Stamper lo confirmó de inmediato.

—Yo fui un gran pecador —confió al público—. Ahora, alabado sea el Señor, soy solo un gran glotón.

El público soltó una carcajada. Él se rio también, pero enseguida volvió a su anterior seriedad.

—Me salvé por la gracia de Jesús, y el pastor Danny Jacobs me curó de mis adicciones. Algunos de vosotros quizá recordéis las canciones seculares que canté con los Vo-Lites, y unos cuantos menos quizá recordéis las que canté cuando empecé a actuar en solitario. Hoy día canto otra clase de canciones, todas esas canciones enviadas por Dios que antes rechazaba…

—¡Alabado sea Jesús! —exclamó alguien entre el público.

—Bien dicho, hermano, alabad su nombre. Eso es lo que voy a hacer ahora mismo.

Inició Let the Lower Lights Be Burning, un himno que yo recordaba bien de mi infancia, con voz tan grave y sincera que me dolió la garganta. Para cuando ya se acercaba el final, la mayoría de los fieles cantaban con él y tenían los ojos empañados.
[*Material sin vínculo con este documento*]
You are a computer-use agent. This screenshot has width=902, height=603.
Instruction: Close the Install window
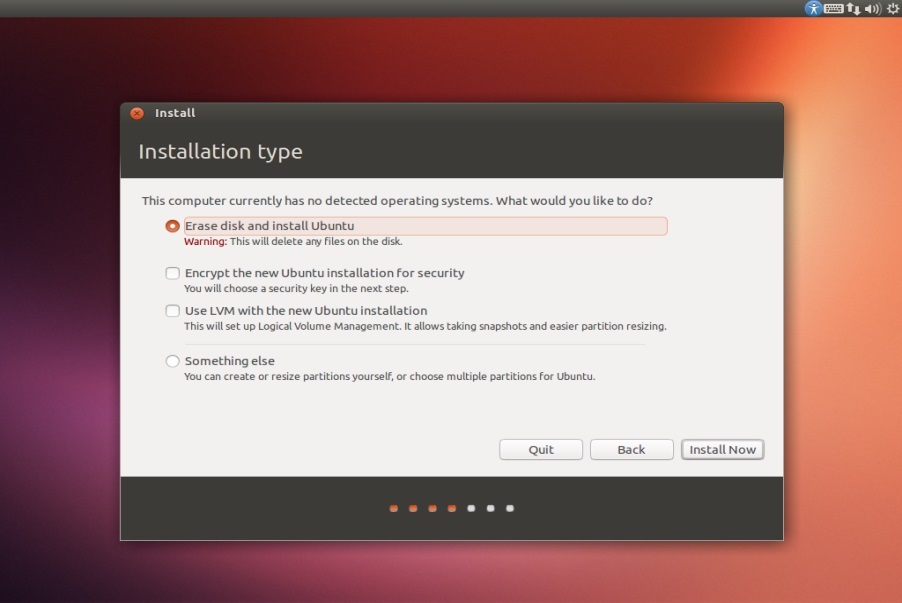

Interpretó dos canciones más (la melodía y el ritmo de la segunda se parecían sospechosamente a Let’s Stay Together de Al Green) y después volvió a presentar a los Mirlos del Evangelio. Ellas cantaron; él cantó con ellas; elevaron al Señor un sonido jubiloso y espolearon a los fieles hasta que todos entonaron con desenfreno «Buen Dios, vayamos hacia Jesús». Mientras los asistentes, ahora de pie, batían palmas hasta enrojecérseles las manos, las luces de la carpa se apagaron, excepto por un foco grande e intenso a la izquierda del escenario, que fue por donde apareció C. Danny Jacobs. Era mi Charlie, sin duda, y el Reve de Hugh, pero había cambiado mucho desde que lo vi por última vez.

Su voluminoso tres cuartos negro —parecido al que vestía Johnny Cash en el escenario— ocultaba parcialmente su extrema delgadez, pero su rostro enjuto delataba la verdad. Había allí también otras verdades. Creo que la mayor parte de la gente que ha sufrido grandes pérdidas en la vida —grandes tragedias— llega a una encrucijada. Quizá no en el primer momento, pero sí cuando la conmoción se desvanece. A veces unos meses después, a veces pasados unos años. Esas personas o bien se expanden como resultado de su experiencia, o bien se contraen. Si eso suena un poco a New Age, y supongo que así es, no voy a disculparme. Sé de qué hablo.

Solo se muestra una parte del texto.